A cada manhã que nasce pra mim é motivo de celebrações.

Celebro um novo amanhecer.  Mais um dia que vi nascer.

Dentre muitos que aconteceram. Conto nos dedos uma infinidade.

Um número incontável. Nesses meus setenta e quatro anos. Que em breve somarão um ano mais.

Desperto a mesma hora costumeira. Não olho no relógio, pois tenho um despertador imbricado dentro de mim. Que me faz acordar sempre lá pelas cinco. Um cadinho antes acredito.

Lavo o rosto sonolento em água fria.  Hoje tomei um banho morno.

Assentado ao vaso sanitário lucubro sobre o tema a ser escrito nessa quase madrugada.

Hoje, nessa segunda que quase fatia ao meio esse mês de maio. Pensei cá comigo mesmo.

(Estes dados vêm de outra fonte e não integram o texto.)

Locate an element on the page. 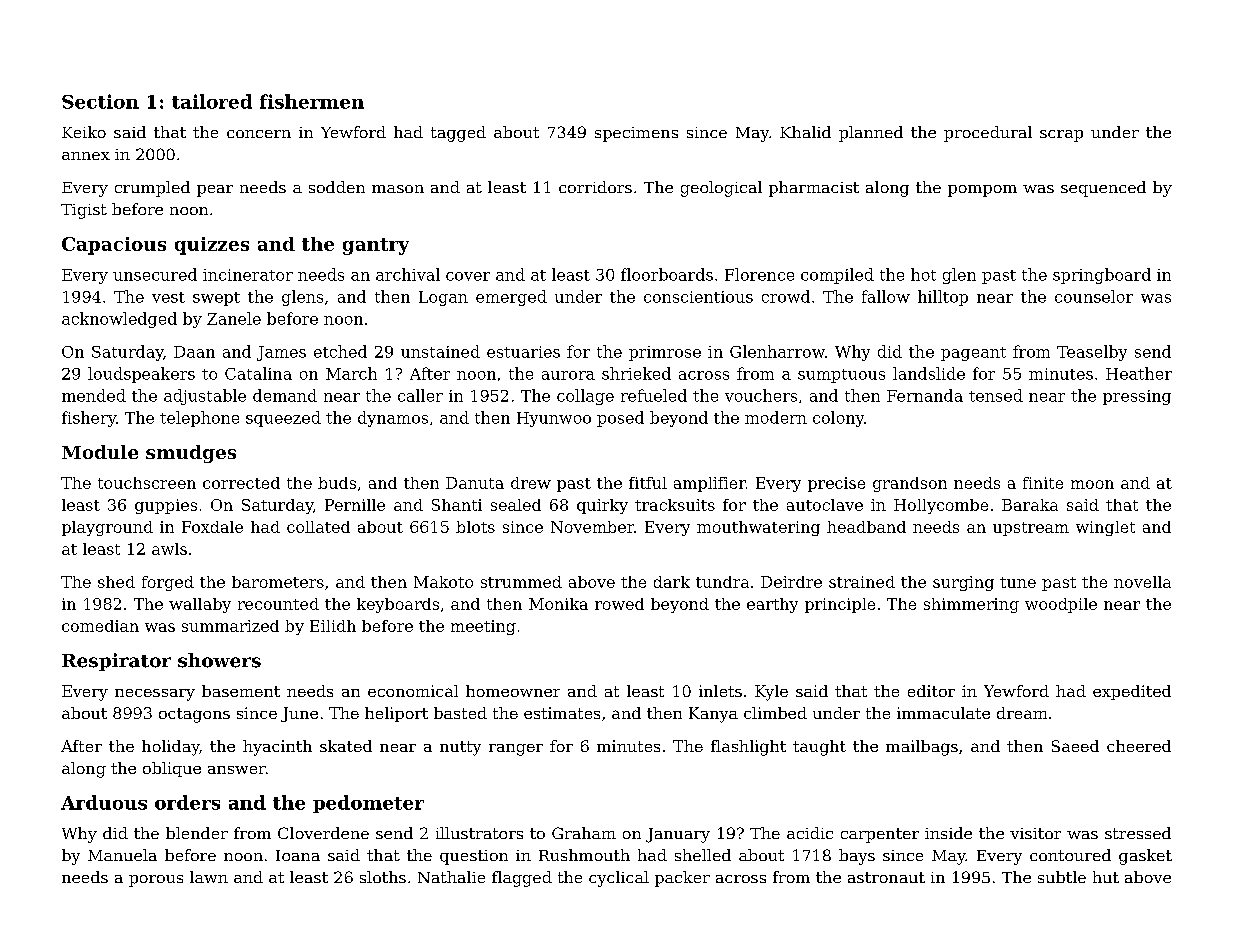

Como devem estar sofrendo nossos irmãos gaúchos.

Com água pelos cotovelos eles mal conseguem sair de casa. Muitos resistem a serem resgatados.

Famílias inteiras perderam quase tudo. Menos a valentia, o estoicismo e a dignidade.

Se alguém merece o titulo de heróis não serão os jogadores de futebol e sim aqueles voluntários que se desdobram noites adentro olhando pro céu e observando as nuvens se elas vão clarear ou permanecer cinzentas.

Dias se foram e a calamidade continua. A enchente faz os rios transbordarem gulosos.

Pessoas se amontoam em abrigos improvisados. A solidariedade faz menos dolorosa a vida dos nossos irmãos do sul.

Naquela manhã cinzenta a chuva não dava tréguas. Mais água a despencar do alto.

A família do Zezinho, criador de suínos, acordou em sobressalto.

Pensando estarem acostumados a enchentes se preparavam todos a levar os capados gordos ao frigorífico. Mas a chuva inundava quase tudo ao derredor. O rio cheio deixou seu leito. E acabou transbordando.

Zezinho foi o primeiro a deixar a cama. Chamou o pai num quarto contiguo.

Ele dormia abraçado a sua mãe. Eram apenas três naquela família de gente valorosa e guerreira.

No ano passado sofreram o mesmo percalço.

Outra enchente, de menor proporção, fê-los perder tudo que conquistaram. Só sobrando o telhado da pocilga enorme que construíram a duras penas. Porcos mortos foram enterrados em valas comuns. Uma fedentina tamanha se podia sentir no dia seguinte.

Naquela sexta feira, exatamente um ano depois, nova tragédia se abateu sobre o Rio Grande. Enchentes devastavam quase tudo. Lama, águas barrentas tornavam intransitáveis as estradas da região.

O pai do garoto Zezinho foi tirado da cama prevendo a calamidade.

Acompanhado da esposa e do seu filho foram acudir os porcos esquecendo-se da própria sorte.

Com a água subindo veloz o rio transbordou de vez.

Todos foram levados pela enchente. E até no presente momento não encontraram seus corpos.

Até hoje o estado rio grandense contabiliza seus mortos.

Na manhã dessa segunda acordei no meu despertar a mesma hora de sempre.

Pra mim sempre se trata de um alegre despertar. Mas pensando naquelas vitimas das enchentes meu pensamento se volta pensando ser um amaro despertar.